* Fragmento para leer *
Fue entonces que Roth quiso marcar un nexo de Páez con Diego, el rey del fútbol. Fue años después, en que el rosarino junto a Andrés Calamaro, llegaría a la concentración del seleccionado argentino, para cantar junto al Pibe de Oro, en un encuentro, como no, captado por la televisión. Pero los fijianos, vapores mediante, entendieron cualquier cosa.

“-Yes, Maradona...my husband is a very good friend of Maradona- dijo Cecilia señalándome, sin saber el efecto que causaría ese movimiento casi involuntario de su mano.

-¡Maradona!-El paje salió disparado de la habitación real al grito de ‘¡Maradona, Maradona!’”

-No, no...él no es Maradona, es amigo de Maradona....amigo, ‘friend’ ¿entiende, jefe? understand? he’s not Maradona. Él no es Maradona, es amigo de Maradona”, le decía Cecilia Roth al Rey, algo nerviosa por el embrollo.

Fue entonces que el músico escuchó el murmullo de la excitación. “Yo me retiré de aquel antro delirante. A lo lejos vi venir por una callecita de arena cercana a una horda de indios vestidos con la misma pollera de hojas de plátano que el paje. Otros con taparrabos, mujeres desnudas con hijos en brazos. Todos sin excepción con una lanza en la mano. Lanzas con filo. Algunas de madera, otras de metal”.

El paje encabezaba el tumulo y señalaba a Páez como si hubiera visto al mismísimo Diego bajado desde su gloria. “¡Maradona!¡Maradona!”.

Tomó al rosarino y lo llevó hasta un recinto aparte. “Ingresaron en manada al dispensario y el paje me señaló una radio sobre una mesa de madera. La radio del reinado”. Allí quedó claro; los isleños conocían a Maradona únicamente a través de la voz profunda de la onda corta y al escuchar la palabra mágica, simplemente entendieron que aquel flaco de largo cabello rizado era el mismísimo Pibe de Oro. Páez, era Maradona. La encarnación de Maradona.

* Tarea *
Reproduce del fragmento sobre Páez y Maradona el pasaje entre "Fue entonces que Roth" y "por el embrollo.", ambos incluidos. Las entradas no intervienen en esto.

* Datos *
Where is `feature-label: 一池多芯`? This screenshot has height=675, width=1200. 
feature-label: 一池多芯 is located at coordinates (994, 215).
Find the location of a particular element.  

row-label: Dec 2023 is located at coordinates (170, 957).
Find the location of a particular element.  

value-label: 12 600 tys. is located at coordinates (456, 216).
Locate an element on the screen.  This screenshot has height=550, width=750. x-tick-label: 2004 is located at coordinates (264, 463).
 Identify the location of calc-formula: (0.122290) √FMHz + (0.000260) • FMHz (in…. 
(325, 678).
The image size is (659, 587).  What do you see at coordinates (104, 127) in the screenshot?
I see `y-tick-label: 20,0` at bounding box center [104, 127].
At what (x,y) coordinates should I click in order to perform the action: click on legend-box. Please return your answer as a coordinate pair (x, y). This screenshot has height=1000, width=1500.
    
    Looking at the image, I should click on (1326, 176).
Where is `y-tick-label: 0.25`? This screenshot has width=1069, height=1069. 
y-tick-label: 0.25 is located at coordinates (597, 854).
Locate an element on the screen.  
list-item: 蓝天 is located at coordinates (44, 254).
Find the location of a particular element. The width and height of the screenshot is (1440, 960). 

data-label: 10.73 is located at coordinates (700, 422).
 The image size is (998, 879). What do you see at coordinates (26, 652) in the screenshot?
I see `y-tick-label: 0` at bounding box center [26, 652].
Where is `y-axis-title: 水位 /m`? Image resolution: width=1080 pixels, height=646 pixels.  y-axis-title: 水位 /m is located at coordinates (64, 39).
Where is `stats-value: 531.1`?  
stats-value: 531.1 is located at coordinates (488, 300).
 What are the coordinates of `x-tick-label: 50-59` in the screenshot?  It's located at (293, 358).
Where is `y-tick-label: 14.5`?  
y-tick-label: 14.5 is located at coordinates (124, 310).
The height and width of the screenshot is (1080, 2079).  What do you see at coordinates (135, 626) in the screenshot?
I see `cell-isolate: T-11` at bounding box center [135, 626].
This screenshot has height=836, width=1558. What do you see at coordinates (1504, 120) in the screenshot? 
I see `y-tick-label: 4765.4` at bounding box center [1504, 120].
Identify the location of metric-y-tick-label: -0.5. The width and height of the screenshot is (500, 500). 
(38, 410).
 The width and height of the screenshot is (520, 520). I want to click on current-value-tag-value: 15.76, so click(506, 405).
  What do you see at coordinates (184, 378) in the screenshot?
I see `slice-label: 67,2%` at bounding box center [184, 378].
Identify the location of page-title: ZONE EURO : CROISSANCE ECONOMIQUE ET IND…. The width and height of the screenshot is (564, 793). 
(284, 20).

* Resultado *
Fue entonces que Roth quiso marcar un nexo de Páez con Diego, el rey del fútbol. Fue años después, en que el rosarino junto a Andrés Calamaro, llegaría a la concentración del seleccionado argentino, para cantar junto al Pibe de Oro, en un encuentro, como no, captado por la televisión. Pero los fijianos, vapores mediante, entendieron cualquier cosa.

“-Yes, Maradona...my husband is a very good friend of Maradona- dijo Cecilia señalándome, sin saber el efecto que causaría ese movimiento casi involuntario de su mano.

-¡Maradona!-El paje salió disparado de la habitación real al grito de ‘¡Maradona, Maradona!’”

-No, no...él no es Maradona, es amigo de Maradona....amigo, ‘friend’ ¿entiende, jefe? understand? he’s not Maradona. Él no es Maradona, es amigo de Maradona”, le decía Cecilia Roth al Rey, algo nerviosa por el embrollo.